Stored entries

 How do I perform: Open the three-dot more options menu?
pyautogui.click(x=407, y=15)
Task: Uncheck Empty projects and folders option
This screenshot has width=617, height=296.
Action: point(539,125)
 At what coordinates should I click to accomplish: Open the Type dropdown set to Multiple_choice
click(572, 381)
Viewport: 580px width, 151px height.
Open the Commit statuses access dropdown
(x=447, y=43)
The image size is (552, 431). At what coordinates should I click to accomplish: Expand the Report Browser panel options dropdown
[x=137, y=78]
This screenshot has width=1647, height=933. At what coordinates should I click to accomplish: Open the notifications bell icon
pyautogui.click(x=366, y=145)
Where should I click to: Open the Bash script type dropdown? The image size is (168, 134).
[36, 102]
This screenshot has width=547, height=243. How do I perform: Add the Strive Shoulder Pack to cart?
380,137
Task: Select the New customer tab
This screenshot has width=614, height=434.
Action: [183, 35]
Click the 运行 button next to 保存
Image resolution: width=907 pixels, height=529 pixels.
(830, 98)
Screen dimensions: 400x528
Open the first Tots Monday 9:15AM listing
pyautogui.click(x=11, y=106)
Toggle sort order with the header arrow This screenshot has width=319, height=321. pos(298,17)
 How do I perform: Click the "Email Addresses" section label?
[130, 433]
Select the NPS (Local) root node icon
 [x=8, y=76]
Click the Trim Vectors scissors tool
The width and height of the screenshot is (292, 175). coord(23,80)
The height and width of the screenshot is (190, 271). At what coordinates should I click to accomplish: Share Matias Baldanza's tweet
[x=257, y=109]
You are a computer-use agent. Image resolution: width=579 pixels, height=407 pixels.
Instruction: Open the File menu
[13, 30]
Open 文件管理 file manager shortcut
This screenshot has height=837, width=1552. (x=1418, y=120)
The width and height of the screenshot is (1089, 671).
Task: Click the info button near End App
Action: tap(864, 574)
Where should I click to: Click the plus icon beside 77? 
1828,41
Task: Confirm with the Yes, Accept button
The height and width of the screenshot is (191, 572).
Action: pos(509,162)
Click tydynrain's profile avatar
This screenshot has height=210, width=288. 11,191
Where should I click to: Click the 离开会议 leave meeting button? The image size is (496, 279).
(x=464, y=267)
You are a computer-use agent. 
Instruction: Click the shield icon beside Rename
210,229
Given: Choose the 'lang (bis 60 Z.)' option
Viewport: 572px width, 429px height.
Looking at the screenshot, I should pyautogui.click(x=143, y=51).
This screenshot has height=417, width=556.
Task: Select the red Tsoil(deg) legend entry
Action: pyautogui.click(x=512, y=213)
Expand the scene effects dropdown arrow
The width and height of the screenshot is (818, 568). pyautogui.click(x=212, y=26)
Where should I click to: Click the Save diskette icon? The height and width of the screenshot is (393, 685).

_WHAT YOU HAVE TO DO_. Every single entry above has to be copied exactly.

_RESPONSE_.
 How do I perform: Open the three-dot more options menu?
pyautogui.click(x=407, y=15)
Task: Uncheck Empty projects and folders option
This screenshot has width=617, height=296.
Action: point(539,125)
 At what coordinates should I click to accomplish: Open the Type dropdown set to Multiple_choice
click(572, 381)
Viewport: 580px width, 151px height.
Open the Commit statuses access dropdown
(x=447, y=43)
The image size is (552, 431). At what coordinates should I click to accomplish: Expand the Report Browser panel options dropdown
[x=137, y=78]
This screenshot has width=1647, height=933. At what coordinates should I click to accomplish: Open the notifications bell icon
pyautogui.click(x=366, y=145)
Where should I click to: Open the Bash script type dropdown? The image size is (168, 134).
[36, 102]
This screenshot has width=547, height=243. How do I perform: Add the Strive Shoulder Pack to cart?
380,137
Task: Select the New customer tab
This screenshot has width=614, height=434.
Action: [183, 35]
Click the 运行 button next to 保存
Image resolution: width=907 pixels, height=529 pixels.
(830, 98)
Screen dimensions: 400x528
Open the first Tots Monday 9:15AM listing
pyautogui.click(x=11, y=106)
Toggle sort order with the header arrow This screenshot has width=319, height=321. pos(298,17)
 How do I perform: Click the "Email Addresses" section label?
[130, 433]
Select the NPS (Local) root node icon
 [x=8, y=76]
Click the Trim Vectors scissors tool
The width and height of the screenshot is (292, 175). coord(23,80)
The height and width of the screenshot is (190, 271). At what coordinates should I click to accomplish: Share Matias Baldanza's tweet
[x=257, y=109]
You are a computer-use agent. Image resolution: width=579 pixels, height=407 pixels.
Instruction: Open the File menu
[13, 30]
Open 文件管理 file manager shortcut
This screenshot has height=837, width=1552. (x=1418, y=120)
The width and height of the screenshot is (1089, 671).
Task: Click the info button near End App
Action: tap(864, 574)
Where should I click to: Click the plus icon beside 77? 
1828,41
Task: Confirm with the Yes, Accept button
The height and width of the screenshot is (191, 572).
Action: pos(509,162)
Click tydynrain's profile avatar
This screenshot has height=210, width=288. 11,191
Where should I click to: Click the 离开会议 leave meeting button? The image size is (496, 279).
(x=464, y=267)
You are a computer-use agent. 
Instruction: Click the shield icon beside Rename
210,229
Given: Choose the 'lang (bis 60 Z.)' option
Viewport: 572px width, 429px height.
Looking at the screenshot, I should pyautogui.click(x=143, y=51).
This screenshot has height=417, width=556.
Task: Select the red Tsoil(deg) legend entry
Action: pyautogui.click(x=512, y=213)
Expand the scene effects dropdown arrow
The width and height of the screenshot is (818, 568). pyautogui.click(x=212, y=26)
Where should I click to: Click the Save diskette icon? The height and width of the screenshot is (393, 685).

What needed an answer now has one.